Holly Variation 2ers, things are about to get real! You've had a nice long holiday while we saw to the bodice of Variation 1, but now the spotlight is on YOU! The good news is that there are far fewer steps in the creation of the cowl bodice, making it a speedier make than the button-down option. The bad news is that we're dealing with drapey fabrics and bias cut pattern pieces, making it a much meatier challenge than you might be used to. Don't worry though, we're here to hold your cyber hand every step of the way - to hell with comfort zones - onwards and upwards, sewists!
Today we will be:
- Stabilising the bodice front
- Basting the pleats
- Hemming the neckline
- Assembling the bodice back
- Joining the bodice front to back at the right hand side seam
Assembling the pleats & stabilising
Seeing as the bodice front of the cowl Variation 2 is cut on the bias, stay stitching the raw edges so that they don't stretch or distort is extra important. To make life that little bit easier, I like to quickly and carefully pin the underarm/bust pleats into place before stabilising - that way the stay stitches not only prevent the bodice from becoming misshaped; they baste the pleats and provide a guideline for when we come to hemming the neckline, all in one go. My kind of efficient sewing!
First things first, let's pin the pleats. Bring the bottom notch up to meet the one directly above, and pin.
Now bring the notch above up to meet the top notch, and pin. You'll have two little knife pleats like this:
Repeat for both sides.
Now, onto the stabilising/basting. As opposed to the usual 3/8" or 10mm we normally recommend for stay stitching and basting, this time we're going for a scant 1/4" or 6mm seam allowance - this is so that the stitches don't show when we come to applying the bias binding and sets us up perfectly for a 1/2" hem at the neckline.

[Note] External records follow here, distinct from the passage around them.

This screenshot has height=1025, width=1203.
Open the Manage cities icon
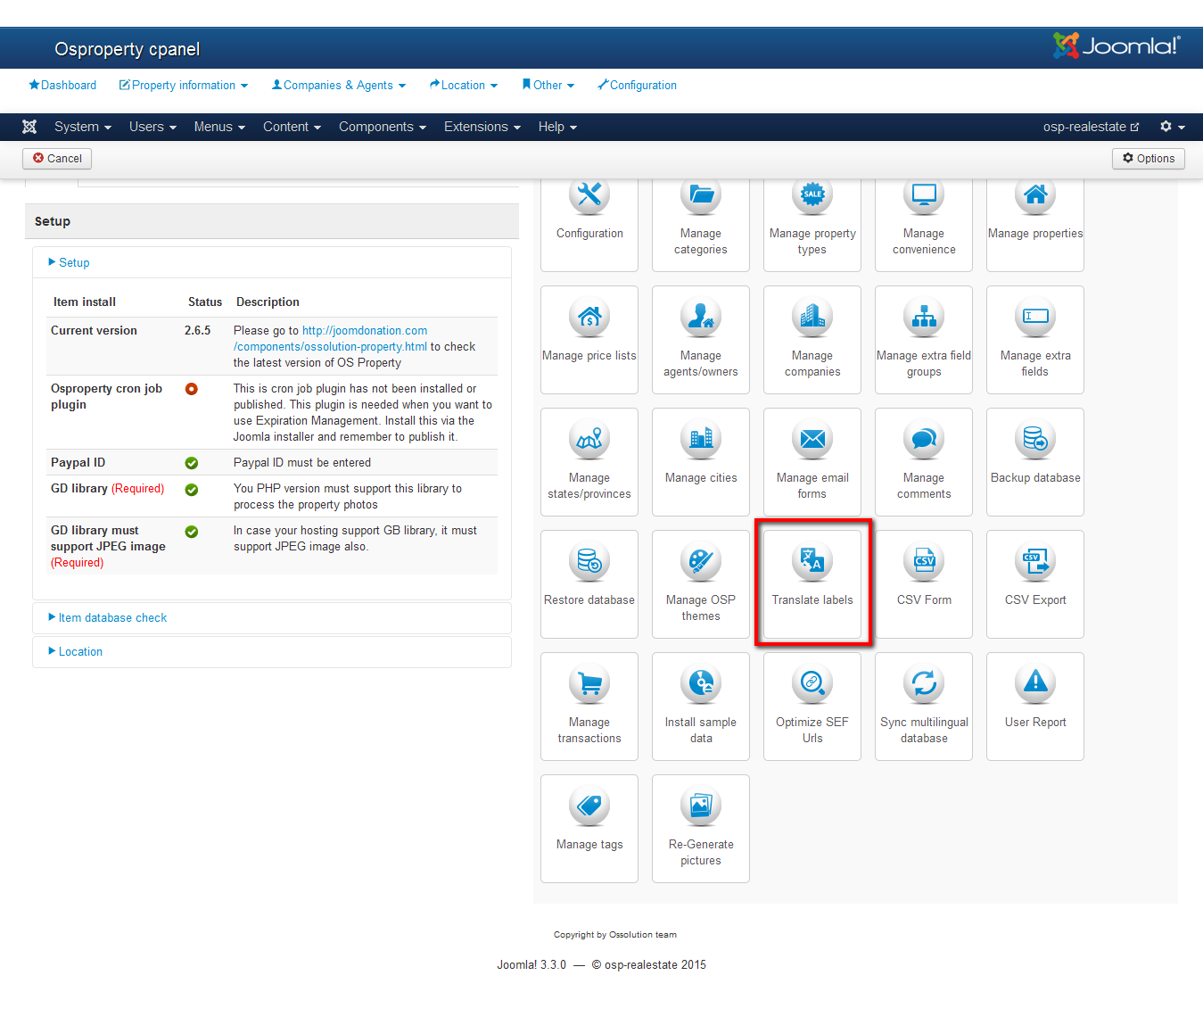700,441
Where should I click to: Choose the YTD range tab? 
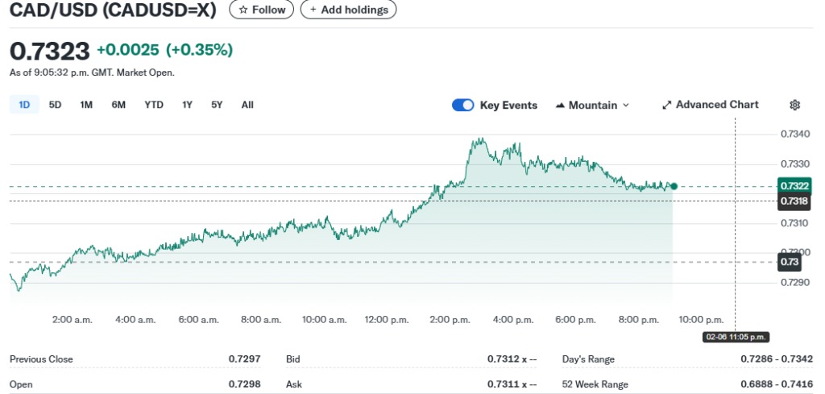(154, 105)
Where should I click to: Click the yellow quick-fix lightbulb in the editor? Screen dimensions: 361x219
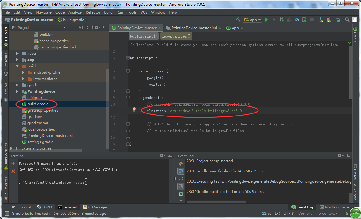point(134,110)
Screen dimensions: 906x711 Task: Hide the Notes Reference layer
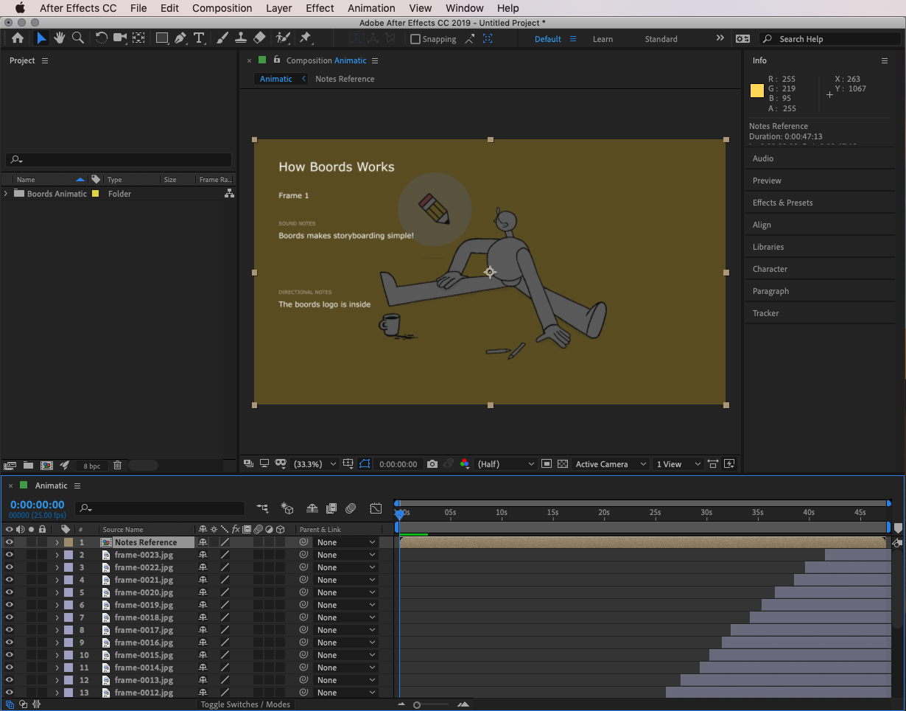(10, 542)
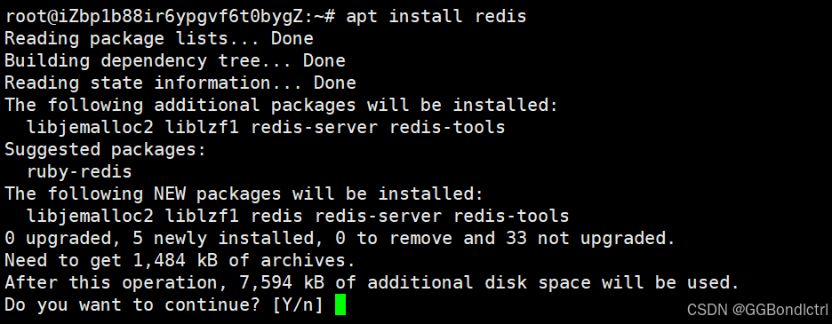The image size is (832, 324).
Task: Click the CSDN @GGBondlctrl watermark
Action: (757, 309)
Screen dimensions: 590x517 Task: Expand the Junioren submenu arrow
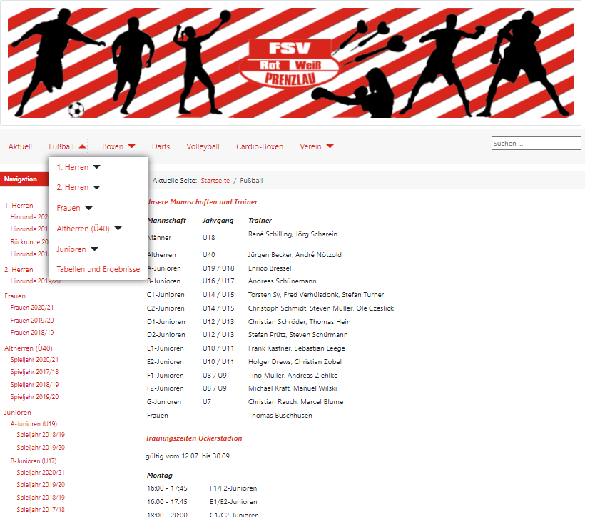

In one slick manoeuvre you will have stay stitched, basted the pleats and prepped the curved neckline for hemming. Perfection!
Hemming the neckline
How you hem your neckline will depend largely on the type of fabric you've gone for, and how much patience you have! It's important to bear in mind that ideally you want some sort of continuity in your hem finishes throughout a garment - if you hem your neckline by hand, it would make sense to apply the same method when you come to hemming the trousers.
I'm using a sweet and casual printed viscose, and I won't even get to keep this beauty once she's all made up (Victoria called dibs!), so I'm going to go out on a limb and say Hell No! to hand stitching this time round! If it had been silk I was working with however, it would have been a blind slipstitch all the way.
Press the curved neckline in, using the stay stitches 1/4" or 6mm from the raw edge as your fold line.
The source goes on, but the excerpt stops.